The Legacy of Henry Noyes and China Books & Periodicals

The Legacy of Henry Noyes and China Books & Periodicals

Henry Noyes, founder of China Books & Periodicals, Inc. was born on November 5, 1910, in Canton, China, where his Presbyterian-missionary father was the principal of the Pui Ying Middle School. He left China in 1919, moving with his family to Auburn, New York, and then to Toronto, Canada.

He received his BA degree in Modern Languages from University College of the University of Toronto, and later (1936) his MA degree from the same university. He then attended the University of London in England where he received a PhD in English in 1938. 

He returned to Canada that same year to teach first at the University of Toronto, and then at the University of Manitoba in Winnipeg. From 1940 to 1945 he headed the Creative Writing Department at the University of Missouri in Columbia, Missouri, and from 1945 to 1959 he was involved in adult education in Chicago, where he also engaged in free-lance writing. He is the author of Hand Over Fist, a novel about life in Chicago, and many articles and poems. He is also the editor of the English Heritage, a two-volume anthology of English literature from Beowulf to T.S. Eliot. 

Mr. Noyes founded China Books & Periodicals, Inc. in 1960 in Chicago. He moved the company to San Francisco in 1963 and opened an East Coast Center in New York in 1971, and a Midwest Center in Chicago in 1972. In 1975, and again in 1976. he travelled to China to meet with publishers and book distributors there. In 1984, he represented China Books & Periodicals, Inc., at the 35th Anniversary Celebrations of the China International Book Trading Corporation in Beijing, China. This organization invited him to give a major speech at their reception in the Great Hall of the People in Beijing.

 

NOYES FAMILY AND CHINA BOOKS' HISTORY

1866    Varnum Noyes and family traveled 109 days by sailing ship from New York to China. He opened a school for boys and his sister, Harriet, opened the first academic school for girls in South China. Both schools still exist.

1877    Varnum's son, William Dean Noyes, grows up in China and a grandson, Henry Halsey Noyes, is born there in 1910.

1919    Henry's doctorate degree in Literature and interest in China prompt him to open China Books in Chicago. China Books was the only business in the United States, besides RCA Telegraph, that was allowed by both China and the U.S. to conduct business during the period that the People's Republic of China was closed to trade, until 1971.

Mail Order program started.

1963    Establish China Books headquarters in San Francisco.
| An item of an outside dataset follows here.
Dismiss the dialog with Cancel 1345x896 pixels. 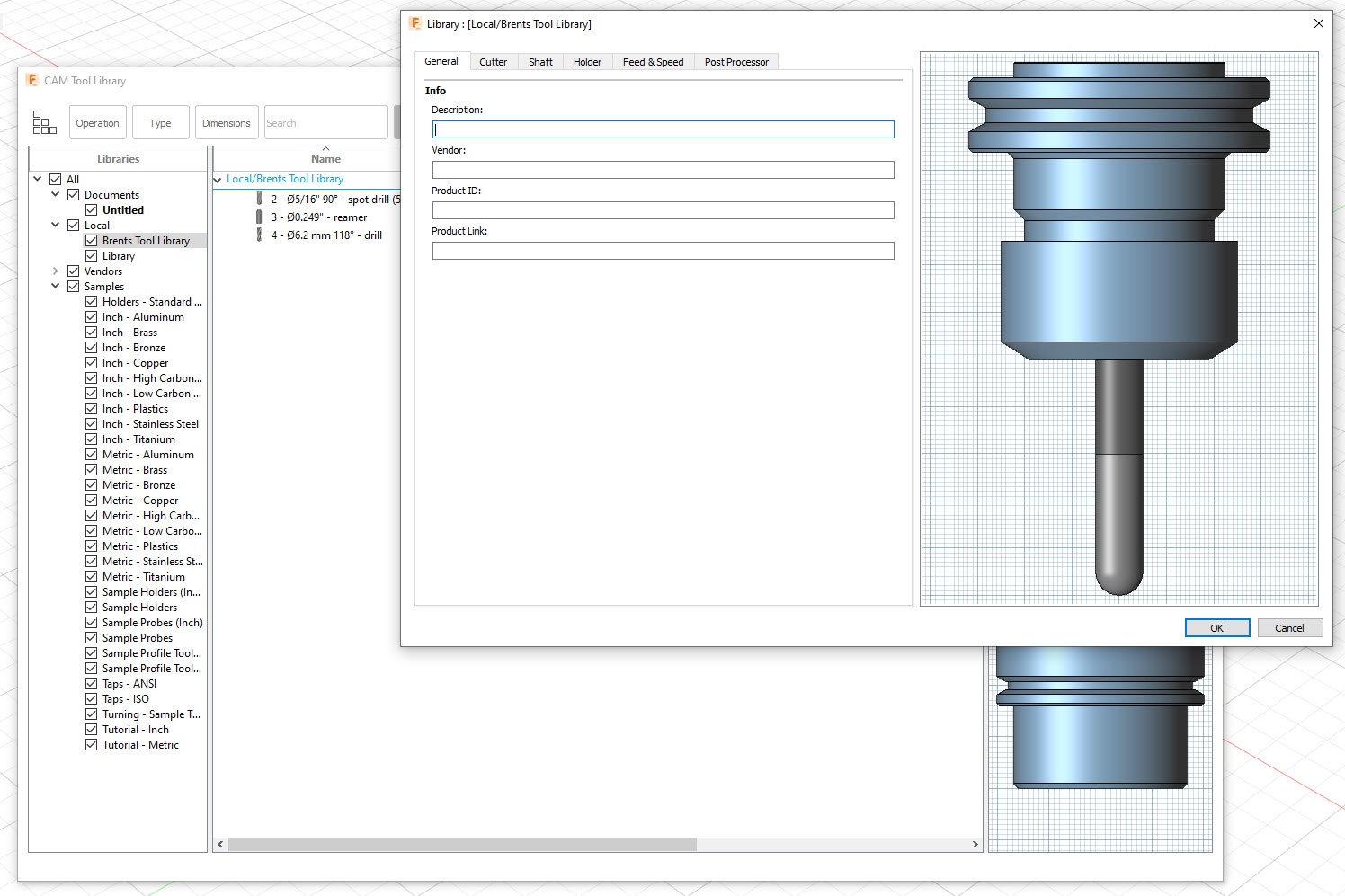click(1290, 627)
Magazine Subscriptions program started.

1966    Only official version of Quotations of Chairman Mao Tsetung distributed by China Books sells over one million copies.

1971    Varnum's great-grandson, Chris Noyes, is the first American business man to be invited by China to go to the Canton Trade Fair. 
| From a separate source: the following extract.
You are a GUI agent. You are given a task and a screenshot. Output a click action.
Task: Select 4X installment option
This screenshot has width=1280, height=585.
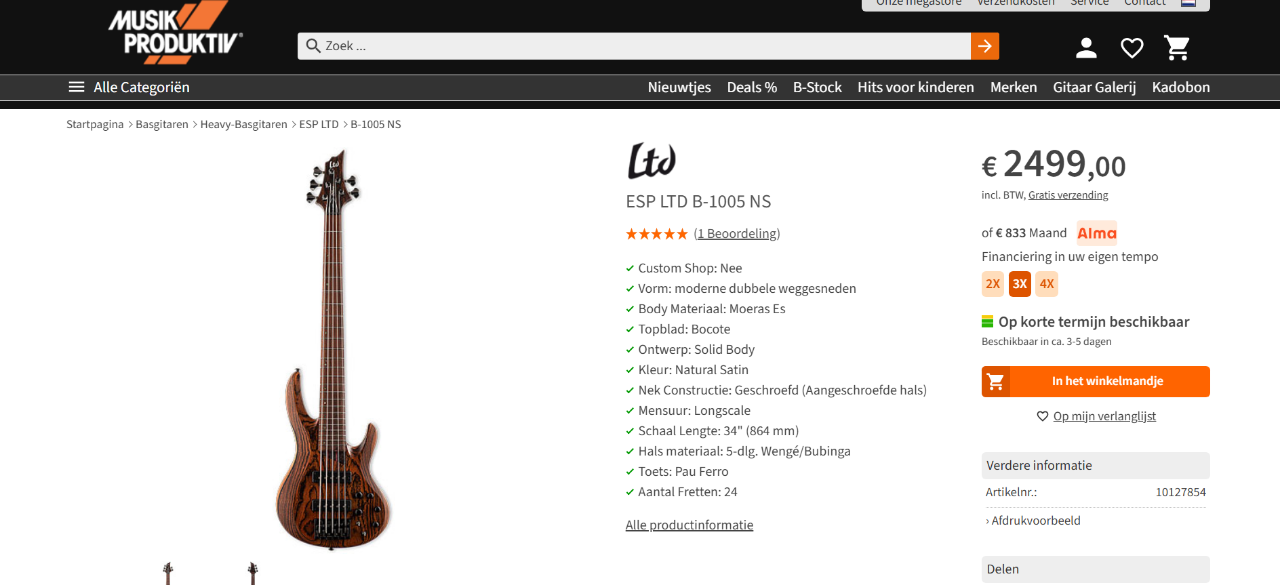pyautogui.click(x=1047, y=284)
Open a China Books Regional Center in New York.

FILM  NBC-TV uses Chris' films of China on nationwide U.S. news broadcast.

1972    Reopen a China Books Regional Center in Chicago. 
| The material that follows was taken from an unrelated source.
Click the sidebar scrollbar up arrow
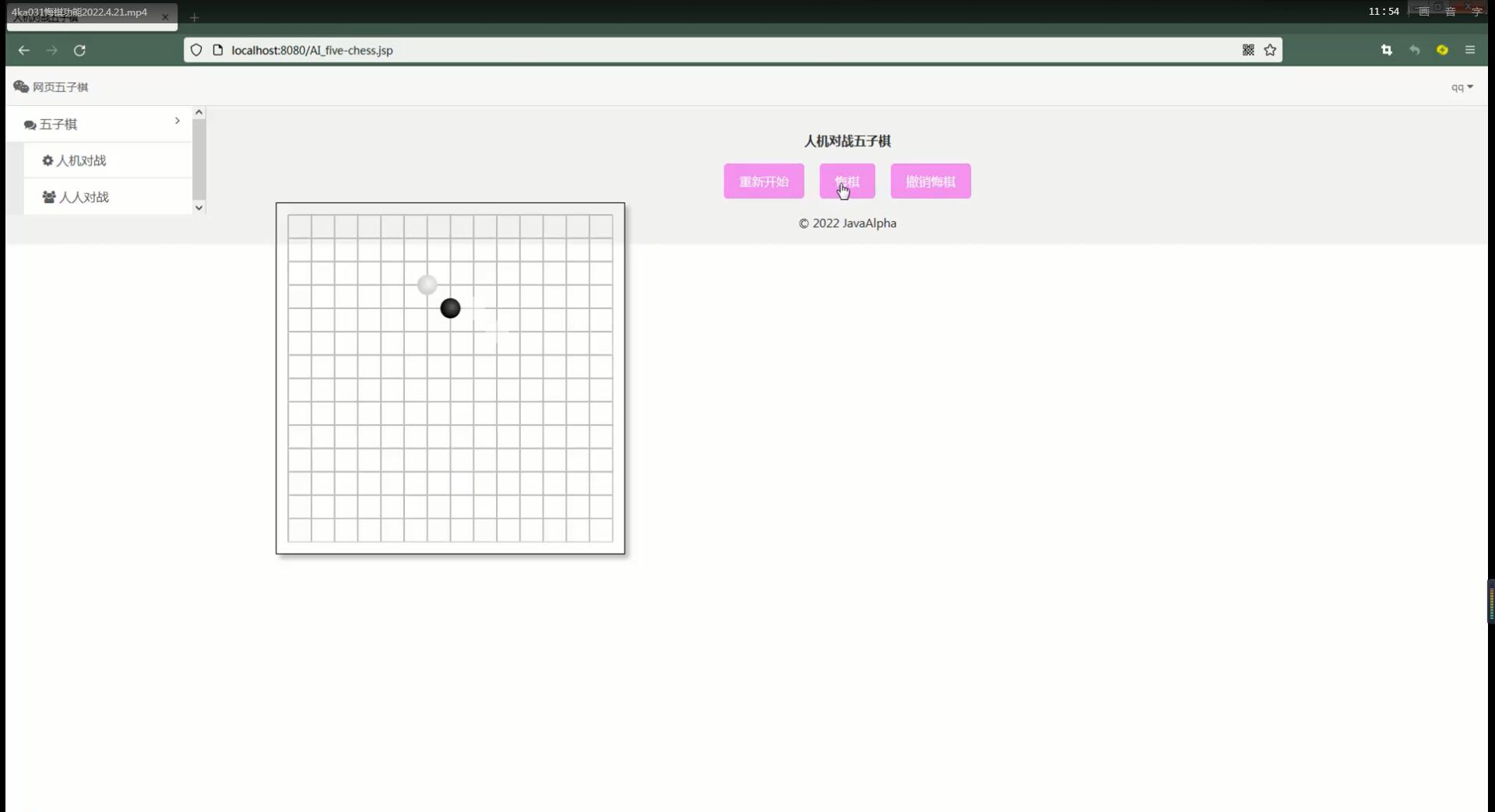Viewport: 1495px width, 812px height. [x=199, y=113]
President Nixon goes to China and officially opens U.S. Trade Relations with China.

1973    Chris Noyes travels in China when China celebrates admission into the United Nations. 

1975    China Books is among the first to sponsor a tour to China and has continued to send tours. 

1981    Henry Noyes retires and Chris Noyes becomes President of China Books. 

Two Chinese come from China for one year to learn the book business under the guidance of China Books.

Business reaches to 10,000 combined outlets of book stores, major libraries and universities throughout the United States.

1982    China Books publishes Chinese Papercuts by Florence Temko, covering history, current display uses and methods of creating papercuts.

China Books publishes Awards-winning Milton and Matilda by Nancy Besst, based on facts of 1976 official gift to China of 2 musk oxen in exchange for the Pandas.

Renmin Ribao (People's Daily Newspaper) printed and distributed by China Books opens tour at Berkshire Museum, Pittsfield, MA.

1983    China Books sends one editor to help Chinese publishers with editing of books for one year. 

China Books sends one graphics person to help publishers for 2 weeks in China with designs for books and magazines.

1984    Chris Noyes receives award from San Francisco Chamber of Commerce for exemplary accomplishments.

Publish book on the United States as seen through the eye of a visiting Chinese journalist, Liu Zongren's Two Years in the Melting Pot.

Publishes China's Great Puppet Tradition by Roberta Stalberg.

Sponsor tour with Pearl Cruises of Scandinavia, our author Roberta Stalberg lecturing on board.